--- begin PROVIDED ENTRIES ---

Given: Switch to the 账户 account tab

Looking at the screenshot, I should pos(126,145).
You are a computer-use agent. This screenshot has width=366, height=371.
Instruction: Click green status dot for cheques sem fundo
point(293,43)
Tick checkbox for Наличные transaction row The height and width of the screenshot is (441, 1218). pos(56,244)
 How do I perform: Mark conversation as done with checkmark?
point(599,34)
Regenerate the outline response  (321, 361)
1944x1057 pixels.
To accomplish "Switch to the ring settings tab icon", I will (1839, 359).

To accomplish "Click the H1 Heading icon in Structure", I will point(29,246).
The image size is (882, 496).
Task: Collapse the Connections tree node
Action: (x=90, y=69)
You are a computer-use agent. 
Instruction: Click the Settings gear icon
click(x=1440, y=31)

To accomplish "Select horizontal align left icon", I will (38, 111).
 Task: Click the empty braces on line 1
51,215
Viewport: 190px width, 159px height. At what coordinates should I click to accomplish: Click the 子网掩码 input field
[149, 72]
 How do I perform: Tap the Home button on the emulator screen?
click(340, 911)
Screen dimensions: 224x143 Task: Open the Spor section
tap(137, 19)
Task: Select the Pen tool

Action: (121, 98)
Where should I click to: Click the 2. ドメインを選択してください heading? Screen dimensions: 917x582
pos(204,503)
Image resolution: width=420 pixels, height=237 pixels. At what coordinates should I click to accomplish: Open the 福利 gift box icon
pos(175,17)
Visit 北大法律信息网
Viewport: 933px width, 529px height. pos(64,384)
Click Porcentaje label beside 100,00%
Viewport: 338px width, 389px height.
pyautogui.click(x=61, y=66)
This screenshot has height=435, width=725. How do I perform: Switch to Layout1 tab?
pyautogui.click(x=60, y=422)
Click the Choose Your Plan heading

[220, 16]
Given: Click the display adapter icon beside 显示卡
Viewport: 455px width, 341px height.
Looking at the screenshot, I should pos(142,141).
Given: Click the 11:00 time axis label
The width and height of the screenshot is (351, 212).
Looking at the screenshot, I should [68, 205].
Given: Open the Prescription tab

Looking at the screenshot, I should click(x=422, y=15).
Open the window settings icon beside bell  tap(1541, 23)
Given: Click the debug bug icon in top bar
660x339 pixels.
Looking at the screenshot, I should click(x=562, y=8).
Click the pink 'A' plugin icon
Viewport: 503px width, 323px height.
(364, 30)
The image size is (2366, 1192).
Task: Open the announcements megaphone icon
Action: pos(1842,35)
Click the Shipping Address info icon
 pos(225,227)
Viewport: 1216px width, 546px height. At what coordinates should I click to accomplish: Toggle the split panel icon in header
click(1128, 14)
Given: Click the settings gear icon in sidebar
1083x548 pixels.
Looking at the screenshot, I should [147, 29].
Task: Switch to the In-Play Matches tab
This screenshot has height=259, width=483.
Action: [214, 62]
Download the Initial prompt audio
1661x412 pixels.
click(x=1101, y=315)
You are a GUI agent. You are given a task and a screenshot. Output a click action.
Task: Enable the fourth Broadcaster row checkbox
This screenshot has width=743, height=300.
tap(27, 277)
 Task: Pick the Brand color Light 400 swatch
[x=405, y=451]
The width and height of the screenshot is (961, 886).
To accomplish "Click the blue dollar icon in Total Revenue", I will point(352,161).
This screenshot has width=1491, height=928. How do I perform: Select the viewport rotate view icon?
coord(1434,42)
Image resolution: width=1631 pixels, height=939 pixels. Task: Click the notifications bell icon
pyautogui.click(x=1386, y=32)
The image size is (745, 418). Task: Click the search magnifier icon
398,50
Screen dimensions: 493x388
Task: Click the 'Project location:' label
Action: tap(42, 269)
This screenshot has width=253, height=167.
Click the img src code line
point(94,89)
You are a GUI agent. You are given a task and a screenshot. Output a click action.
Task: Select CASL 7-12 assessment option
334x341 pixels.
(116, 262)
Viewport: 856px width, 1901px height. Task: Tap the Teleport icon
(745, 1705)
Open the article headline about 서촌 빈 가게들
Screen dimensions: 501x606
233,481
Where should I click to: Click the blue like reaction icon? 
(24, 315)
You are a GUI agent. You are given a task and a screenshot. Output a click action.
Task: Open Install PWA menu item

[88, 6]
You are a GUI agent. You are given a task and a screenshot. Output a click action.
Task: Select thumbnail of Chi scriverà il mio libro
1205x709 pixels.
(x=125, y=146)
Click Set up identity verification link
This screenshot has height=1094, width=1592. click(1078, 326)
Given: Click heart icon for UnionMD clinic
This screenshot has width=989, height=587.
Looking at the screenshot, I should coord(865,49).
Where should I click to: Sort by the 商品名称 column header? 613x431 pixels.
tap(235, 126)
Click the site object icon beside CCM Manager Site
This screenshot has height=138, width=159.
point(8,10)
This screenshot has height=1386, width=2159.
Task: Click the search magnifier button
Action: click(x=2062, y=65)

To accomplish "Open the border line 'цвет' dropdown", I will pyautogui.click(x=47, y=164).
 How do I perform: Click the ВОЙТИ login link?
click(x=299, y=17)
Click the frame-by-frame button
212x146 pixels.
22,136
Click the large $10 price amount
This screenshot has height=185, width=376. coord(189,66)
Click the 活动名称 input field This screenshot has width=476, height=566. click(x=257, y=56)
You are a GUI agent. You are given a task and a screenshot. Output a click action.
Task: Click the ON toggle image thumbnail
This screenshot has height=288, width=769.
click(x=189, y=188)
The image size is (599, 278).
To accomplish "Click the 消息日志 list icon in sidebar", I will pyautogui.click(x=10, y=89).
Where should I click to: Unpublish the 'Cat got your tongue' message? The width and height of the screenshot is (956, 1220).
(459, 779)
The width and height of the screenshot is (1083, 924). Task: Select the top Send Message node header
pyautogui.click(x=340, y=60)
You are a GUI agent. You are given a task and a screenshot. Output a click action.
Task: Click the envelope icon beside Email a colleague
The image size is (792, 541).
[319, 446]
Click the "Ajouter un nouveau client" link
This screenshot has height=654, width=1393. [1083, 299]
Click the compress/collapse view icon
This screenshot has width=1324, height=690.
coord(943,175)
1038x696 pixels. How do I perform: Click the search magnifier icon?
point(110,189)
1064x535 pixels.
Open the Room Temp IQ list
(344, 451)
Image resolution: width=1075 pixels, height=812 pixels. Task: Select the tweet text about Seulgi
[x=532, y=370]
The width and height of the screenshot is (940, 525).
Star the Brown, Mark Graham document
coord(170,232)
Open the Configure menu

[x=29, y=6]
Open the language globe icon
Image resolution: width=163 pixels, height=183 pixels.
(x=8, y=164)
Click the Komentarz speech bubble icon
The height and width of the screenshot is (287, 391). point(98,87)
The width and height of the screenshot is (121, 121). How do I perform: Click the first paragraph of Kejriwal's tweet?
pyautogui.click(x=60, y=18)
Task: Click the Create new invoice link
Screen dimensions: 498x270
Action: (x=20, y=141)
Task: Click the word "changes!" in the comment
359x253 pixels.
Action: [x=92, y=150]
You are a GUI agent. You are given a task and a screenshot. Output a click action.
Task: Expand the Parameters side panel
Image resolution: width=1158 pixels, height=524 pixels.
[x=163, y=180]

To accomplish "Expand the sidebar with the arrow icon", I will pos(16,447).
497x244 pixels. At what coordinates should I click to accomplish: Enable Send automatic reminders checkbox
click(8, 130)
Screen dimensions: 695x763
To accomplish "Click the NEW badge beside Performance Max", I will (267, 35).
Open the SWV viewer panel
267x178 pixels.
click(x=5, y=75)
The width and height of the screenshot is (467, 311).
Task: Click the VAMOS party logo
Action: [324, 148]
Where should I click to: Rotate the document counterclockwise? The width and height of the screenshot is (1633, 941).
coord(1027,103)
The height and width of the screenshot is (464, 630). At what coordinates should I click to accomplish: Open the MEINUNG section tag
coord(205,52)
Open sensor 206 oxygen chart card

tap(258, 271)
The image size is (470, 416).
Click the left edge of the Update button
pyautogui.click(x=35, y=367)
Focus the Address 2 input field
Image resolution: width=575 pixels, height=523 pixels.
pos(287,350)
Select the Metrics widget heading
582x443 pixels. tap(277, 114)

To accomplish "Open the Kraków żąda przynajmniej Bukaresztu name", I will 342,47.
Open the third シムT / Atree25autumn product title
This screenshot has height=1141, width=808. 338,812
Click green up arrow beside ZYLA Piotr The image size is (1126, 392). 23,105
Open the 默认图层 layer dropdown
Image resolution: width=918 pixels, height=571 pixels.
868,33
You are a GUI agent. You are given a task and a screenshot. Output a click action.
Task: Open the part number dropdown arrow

--- end PROVIDED ENTRIES ---

Output the records exactly as they appear, starting at the line that contains "Open the article headline about 서촌 빈 가게들" and ending at the line that contains "coord(943,175)".

Open the article headline about 서촌 빈 가게들
Screen dimensions: 501x606
233,481
Where should I click to: Click the blue like reaction icon? 
(24, 315)
You are a GUI agent. You are given a task and a screenshot. Output a click action.
Task: Open Install PWA menu item

[88, 6]
You are a GUI agent. You are given a task and a screenshot. Output a click action.
Task: Select thumbnail of Chi scriverà il mio libro
1205x709 pixels.
(x=125, y=146)
Click Set up identity verification link
This screenshot has height=1094, width=1592. click(1078, 326)
Given: Click heart icon for UnionMD clinic
This screenshot has width=989, height=587.
Looking at the screenshot, I should coord(865,49).
Where should I click to: Sort by the 商品名称 column header? 613x431 pixels.
tap(235, 126)
Click the site object icon beside CCM Manager Site
This screenshot has height=138, width=159.
point(8,10)
This screenshot has height=1386, width=2159.
Task: Click the search magnifier button
Action: click(x=2062, y=65)

To accomplish "Open the border line 'цвет' dropdown", I will pyautogui.click(x=47, y=164).
 How do I perform: Click the ВОЙТИ login link?
click(x=299, y=17)
Click the frame-by-frame button
212x146 pixels.
22,136
Click the large $10 price amount
This screenshot has height=185, width=376. coord(189,66)
Click the 活动名称 input field This screenshot has width=476, height=566. click(x=257, y=56)
You are a GUI agent. You are given a task and a screenshot. Output a click action.
Task: Click the ON toggle image thumbnail
This screenshot has height=288, width=769.
click(x=189, y=188)
The image size is (599, 278).
To accomplish "Click the 消息日志 list icon in sidebar", I will pyautogui.click(x=10, y=89).
Where should I click to: Unpublish the 'Cat got your tongue' message? The width and height of the screenshot is (956, 1220).
(459, 779)
The width and height of the screenshot is (1083, 924). Task: Select the top Send Message node header
pyautogui.click(x=340, y=60)
You are a GUI agent. You are given a task and a screenshot. Output a click action.
Task: Click the envelope icon beside Email a colleague
The image size is (792, 541).
[319, 446]
Click the "Ajouter un nouveau client" link
This screenshot has height=654, width=1393. [1083, 299]
Click the compress/collapse view icon
This screenshot has width=1324, height=690.
coord(943,175)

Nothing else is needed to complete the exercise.